[Stored data]
= = = = = = =

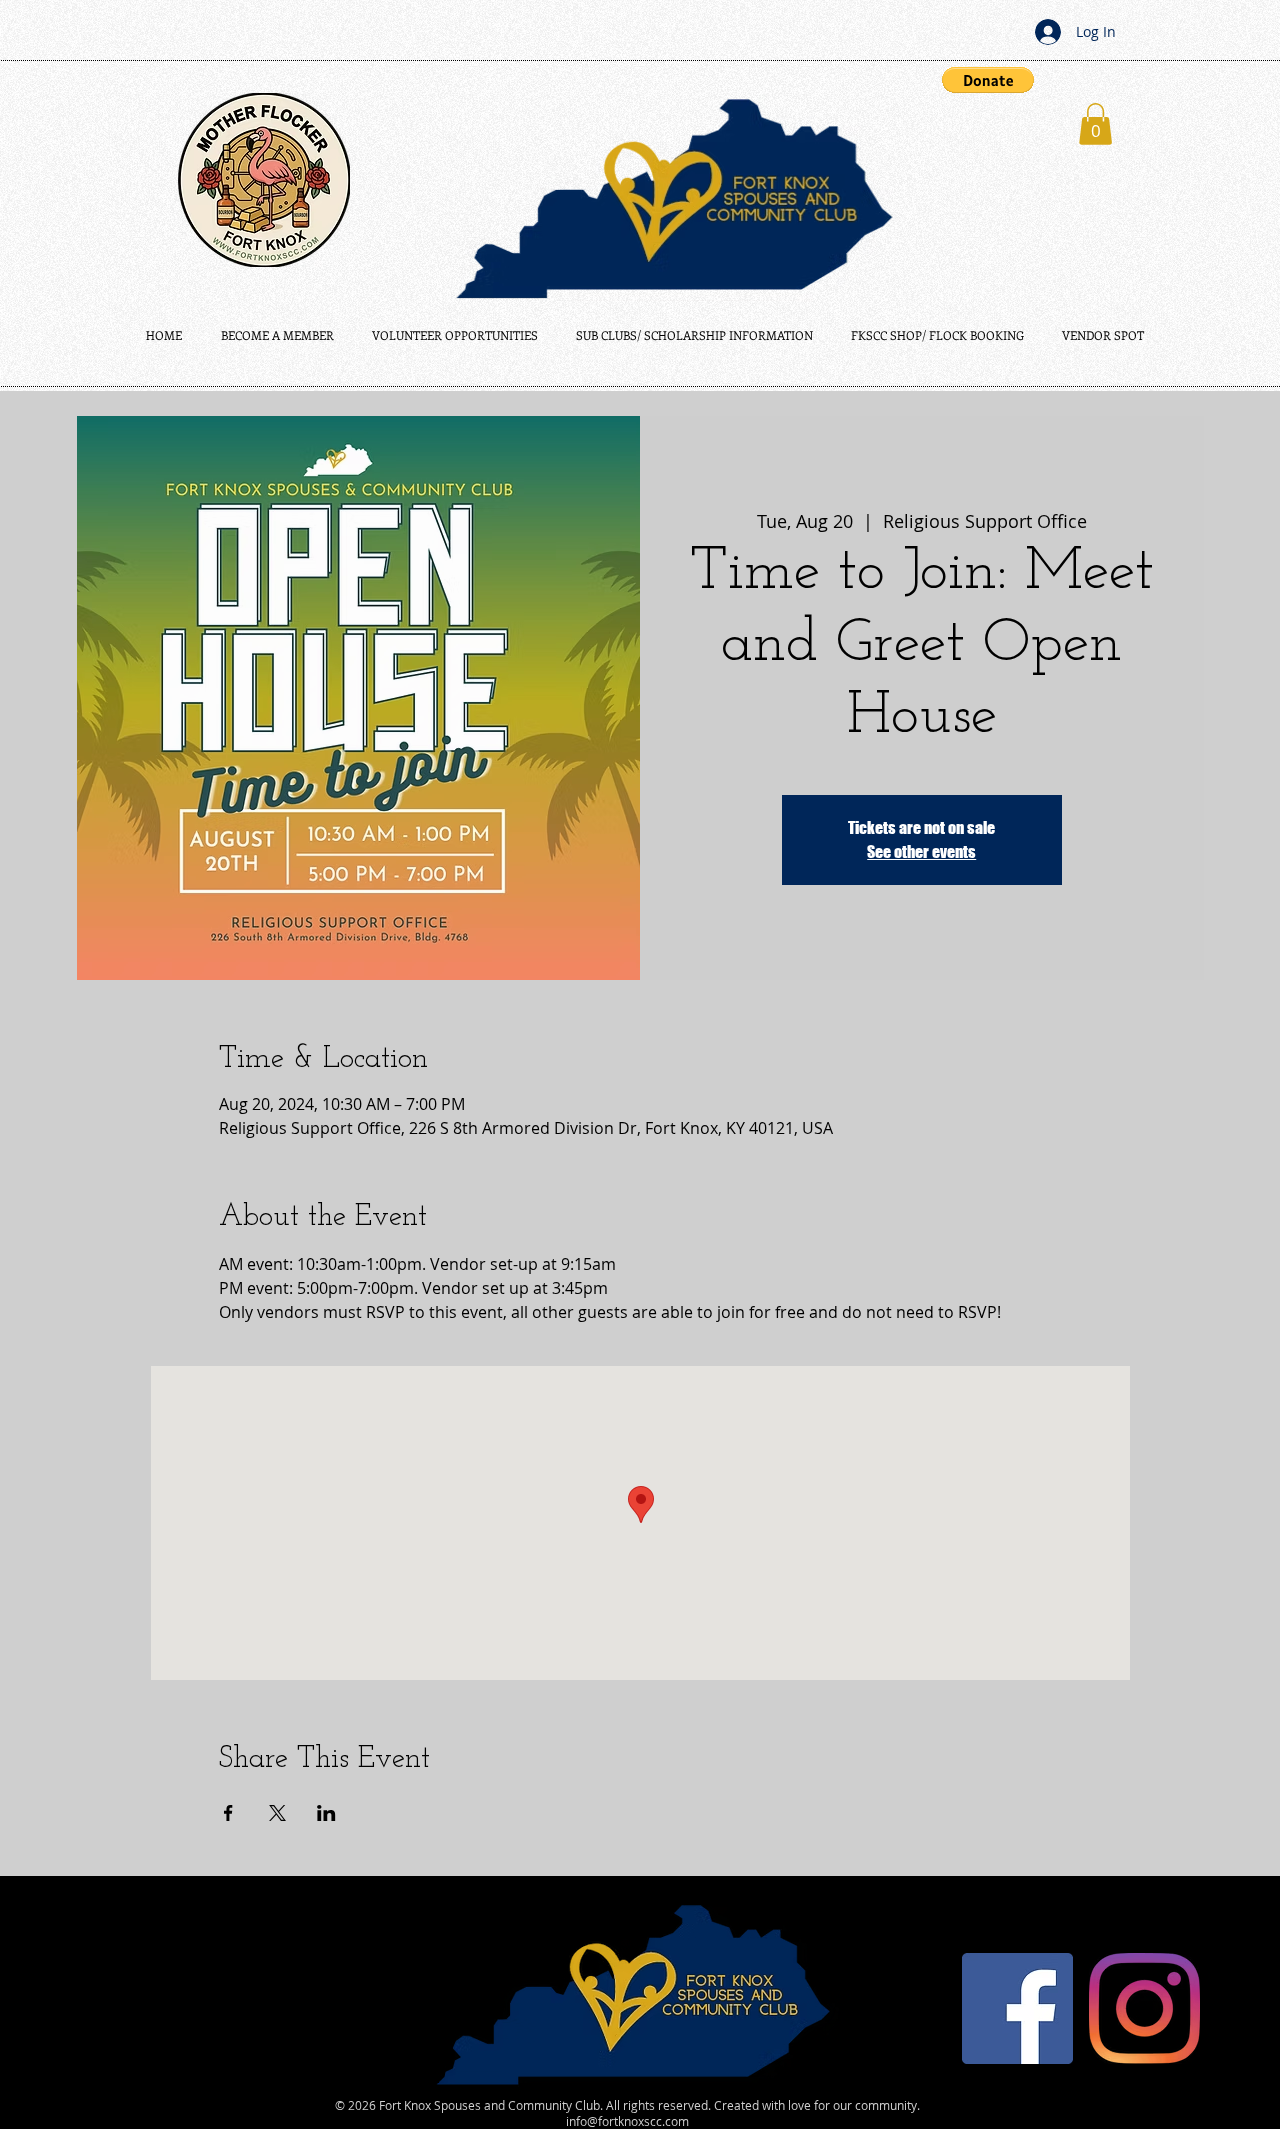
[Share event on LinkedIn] (326, 1813)
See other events (921, 851)
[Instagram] (1144, 2008)
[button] (988, 80)
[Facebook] (1017, 2008)
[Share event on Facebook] (228, 1813)
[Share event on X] (277, 1813)
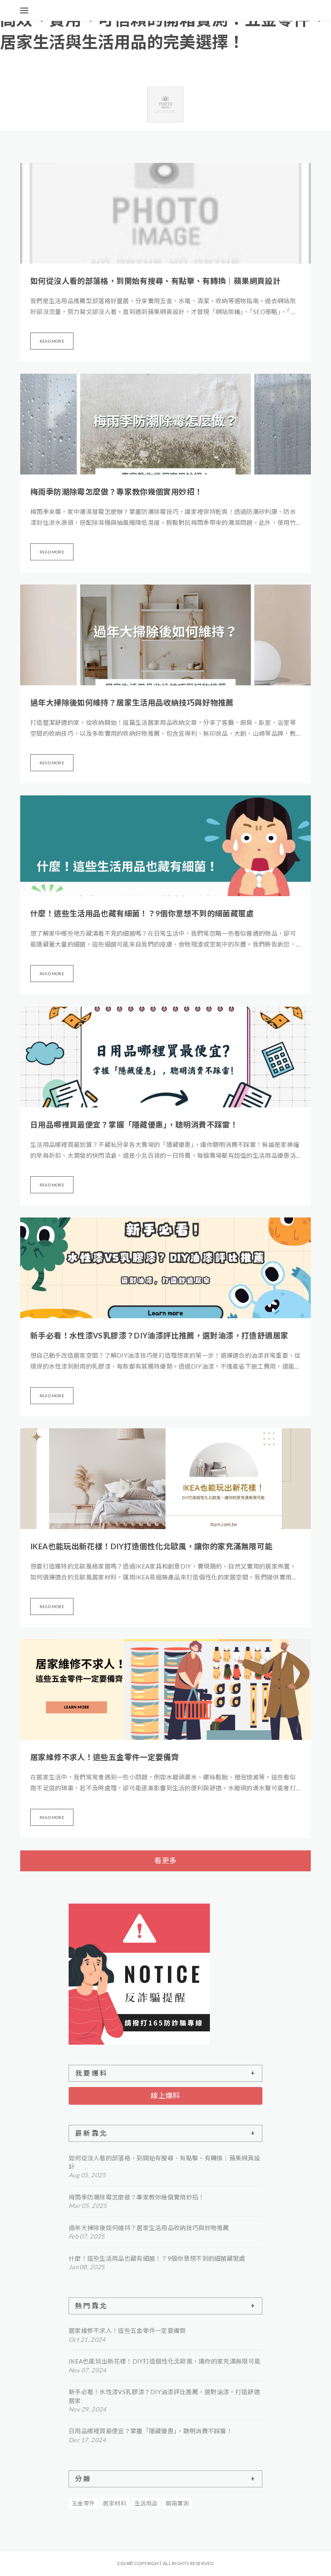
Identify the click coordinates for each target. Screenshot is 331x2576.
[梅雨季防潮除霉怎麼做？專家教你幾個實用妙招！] (165, 424)
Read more (52, 341)
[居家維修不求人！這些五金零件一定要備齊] (165, 1689)
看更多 (165, 1860)
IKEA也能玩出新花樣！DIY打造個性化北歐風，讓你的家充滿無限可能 (151, 1546)
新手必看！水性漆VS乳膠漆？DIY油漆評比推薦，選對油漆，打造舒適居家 (159, 1335)
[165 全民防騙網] (165, 1974)
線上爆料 (165, 2095)
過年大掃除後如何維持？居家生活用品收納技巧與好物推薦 (132, 702)
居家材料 (114, 2503)
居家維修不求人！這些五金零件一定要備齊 (104, 1757)
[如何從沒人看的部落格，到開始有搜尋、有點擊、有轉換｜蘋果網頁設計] (165, 213)
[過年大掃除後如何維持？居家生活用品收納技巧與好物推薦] (165, 635)
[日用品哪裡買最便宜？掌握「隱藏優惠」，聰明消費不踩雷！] (165, 1057)
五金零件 (83, 2503)
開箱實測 (177, 2503)
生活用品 (146, 2503)
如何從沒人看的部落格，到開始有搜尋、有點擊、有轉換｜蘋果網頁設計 (155, 280)
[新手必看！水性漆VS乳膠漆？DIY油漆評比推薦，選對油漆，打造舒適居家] (165, 1267)
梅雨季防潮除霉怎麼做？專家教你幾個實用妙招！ (116, 491)
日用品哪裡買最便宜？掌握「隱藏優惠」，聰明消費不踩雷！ (134, 1124)
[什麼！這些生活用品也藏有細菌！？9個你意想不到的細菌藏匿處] (165, 845)
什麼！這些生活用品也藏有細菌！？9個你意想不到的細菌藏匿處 (142, 913)
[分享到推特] (268, 10)
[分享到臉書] (278, 10)
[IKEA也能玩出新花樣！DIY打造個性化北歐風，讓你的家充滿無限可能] (165, 1478)
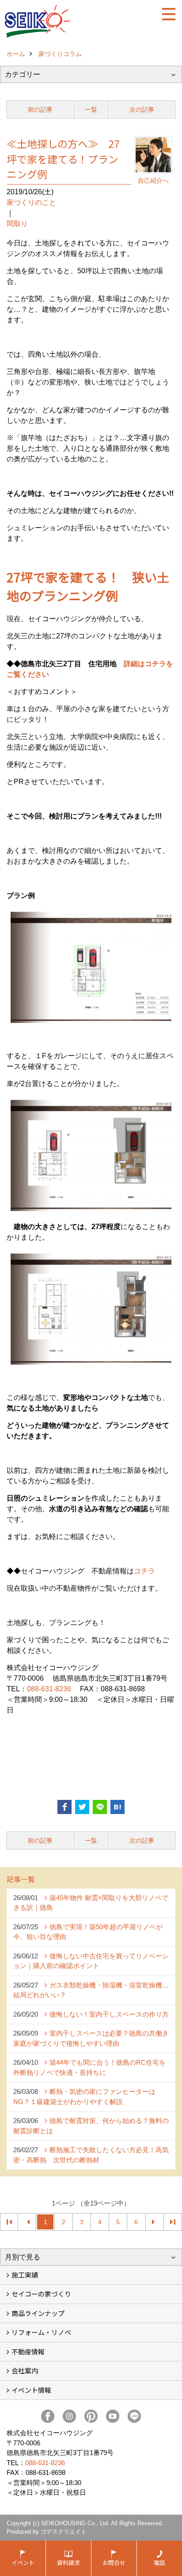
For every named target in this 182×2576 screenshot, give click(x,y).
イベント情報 (31, 2390)
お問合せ (113, 2562)
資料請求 (68, 2562)
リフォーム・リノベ (41, 2332)
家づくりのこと (31, 202)
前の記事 (40, 109)
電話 (159, 2562)
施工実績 (24, 2274)
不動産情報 (28, 2351)
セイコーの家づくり (41, 2293)
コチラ (144, 1571)
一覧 (91, 109)
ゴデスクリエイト (64, 2531)
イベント (22, 2562)
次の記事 (141, 109)
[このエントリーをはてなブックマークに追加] (117, 1807)
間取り (17, 223)
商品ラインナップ (37, 2313)
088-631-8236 (49, 1689)
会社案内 (24, 2370)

= = = = = = =

Instructions for the task:
Among the records, find every line with the word "過年大掃除後如何維持" and copy it.

Exercise response:
過年大掃除後如何維持？居家生活用品收納技巧與好物推薦 (132, 702)
[過年大掃除後如何維持？居家生活用品收納技巧與好物推薦] (165, 635)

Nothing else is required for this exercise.